A couple promontories, the Dutch Bars, stretch into this underwater canyon, causing an upwelling of things to eat: plankton, krill, little fish and progressively bigger fish. This time of year it is wahoo and mahi that end up on the hook. A merry parade of boats ply the offshore grounds, bobbing in and out of sight, flashes of white against the steel blue. Some locals fish every day, year-round; it’s just what they do.
Hats off to the hardy fishermen, for today a heavy north swell sends combers onto the reef; getting in and out requires confident handling. A light off-shore wind stands the waves up and they peel off the edges of the reef. A sailboat rounding Gun Point, heading out, his mast a wildly swinging metronome, has a master either bold or foolhardy.
The swell is strong enough to come inshore and form back up in the shallows just outside the sandbar, forming perfect one-foot waves that wall up, peak in the middle and peel off either side. It’s just about longboard-able. Conditions couldn’t be any friendlier to introduce The Little One to boogie boarding, so I head back to the house to grab the boogie board from the stash of water toys — masks, fins, snorkels, foam noodles — in the garage.
We’ve come here to Lignum Vitae, the family house of my wife’s family, for a visit every winter for the last 30 years. The house sits proudly atop the limestone cliffs looking over Meek’s Patch, a bay separating Spanish Wells from the Current Peninsula, where during Hurricane Andrew in ’92 Wanda’s dad Bill looked out upon a dozen tornadoes and reckoned they were in for it. Heavy in our hearts is the knowledge that this may be our last visit.
Bill passed away 24 years ago and his absence is felt keenly still, his laughter missing from the dinner table, his exclamations of dismay at not getting a ringer while throwing horseshoes down at Muddy Hole, his harmonica after dinner, his sometimes-bawdy jokes, his hearty “Vaya con Dios!” at bedtime. Betty ended her battle with illness and age this summer. Her leaving has yet to sink in; the grief is still raw.
Still fresh are the memories of the many feasts — turkey with fixings on Christmas; boil fish with grits and goat pepper on Boxing Day and New Year’s Day; conch fritters and grilled lobster tails any old time — and legendary parties hosted by Betty, birthdays, weddings, New Year’s Eve’s. The Grand Dame of Russell Island was Betty, generous and welcoming to all, not shy of dancing, laughter and champagne. It is the end of a special era.
As with many families, the children are spread to all points of the compass. The fate of the house is being discussed. We try not to be sad, eating dinner out on the deck looking over Meek’s Patch on quiet mid-winter evenings that are warmer than the warmest mid-summer evenings back home, the day’s breeze dying at sunset, the sun a blazing orange wildfire just over the horizon, a dozen sailboats and their reflections at anchor on a flat calm sea, like seabirds at rest with wings folded.
We feel very much alone, moving forward on our own, hearing the toasts and snatches of conversation from before in the occasional breath of wind that stirs the trees and makes the clacking fronds of palm trees sound like rain.
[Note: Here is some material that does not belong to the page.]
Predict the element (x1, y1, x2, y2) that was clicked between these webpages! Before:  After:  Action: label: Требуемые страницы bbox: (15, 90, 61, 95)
A great yellow anvil rises from the sea, a Vulcan cloud. From the perfect sky, from song, from rich memories, the gifts of others, from the joy of The Little One, we take courage.
The girls are outside the sandbar, the tide running out, when I return. I swim the boogie board across the lagoon, walk across the bar and join them in knee-deep water. The sky, sea and sand have blended into one element, carrying us in its current. I put The Little One on the board and turn it to face shore while I look back for a good wave.
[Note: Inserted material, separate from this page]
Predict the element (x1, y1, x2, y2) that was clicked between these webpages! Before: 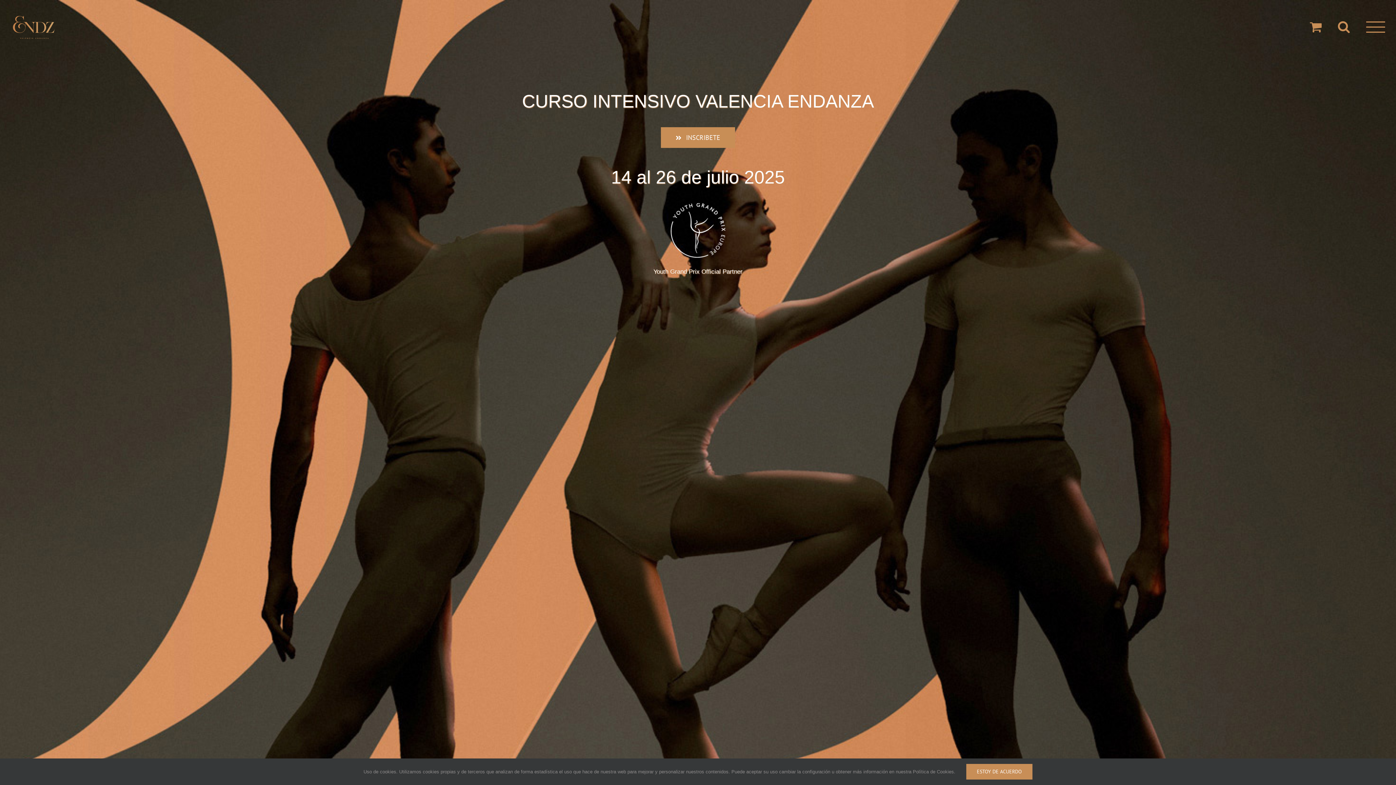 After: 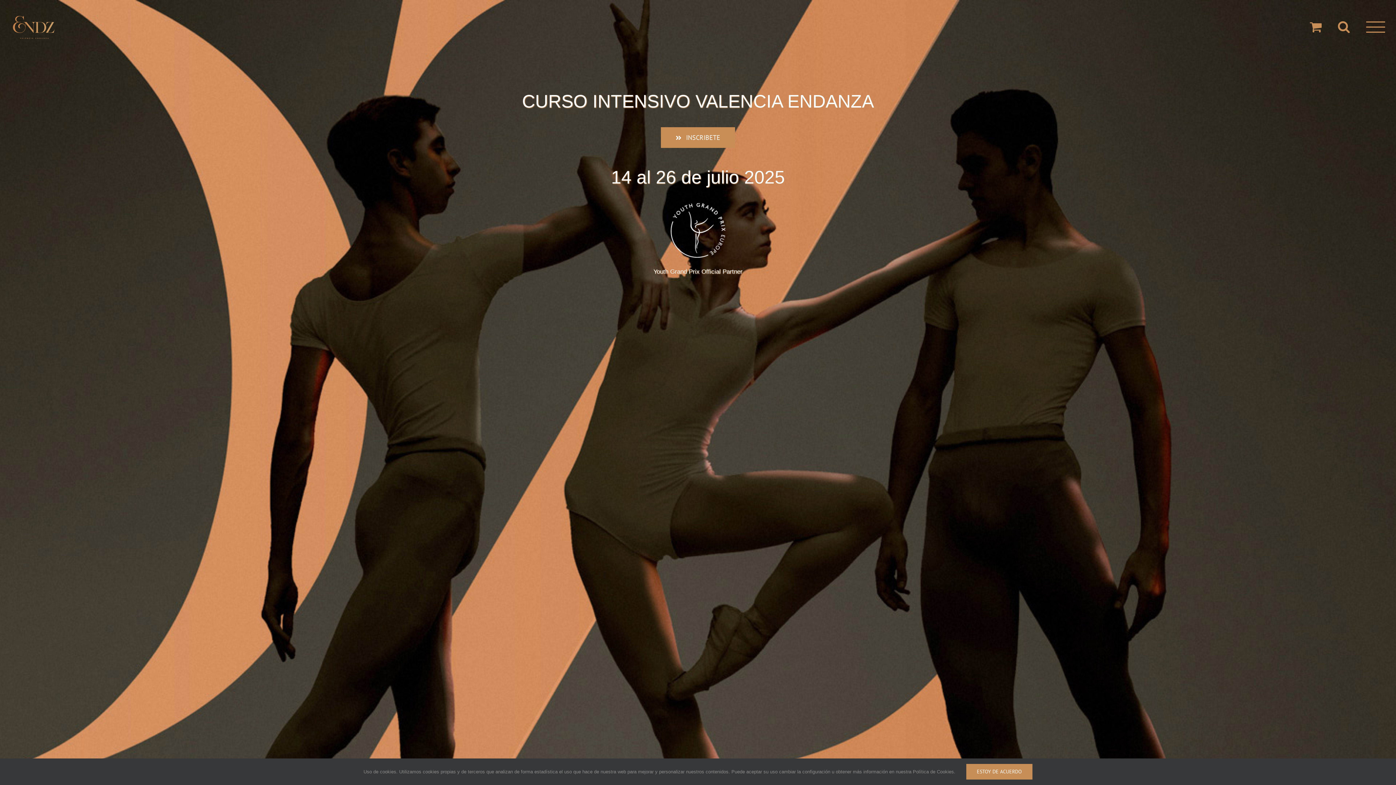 Action: bbox: (10, 14, 56, 39)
The wait isn’t long; there are tons of waves. Here comes one now, standing up nicely, water sucked up into a glassy rolling face, a strip of sunlight reflected at the top of the lip. As it crests and foams white, I take two quick steps and thrust the board and its precious passenger in front of the curl. The board lifts, the girl disappears, the soles of her feet, little toes like grapes, kicking in the air, and she is gone, gliding on silk, happily screaming, exultant. These are the things. The things that dreams are made of.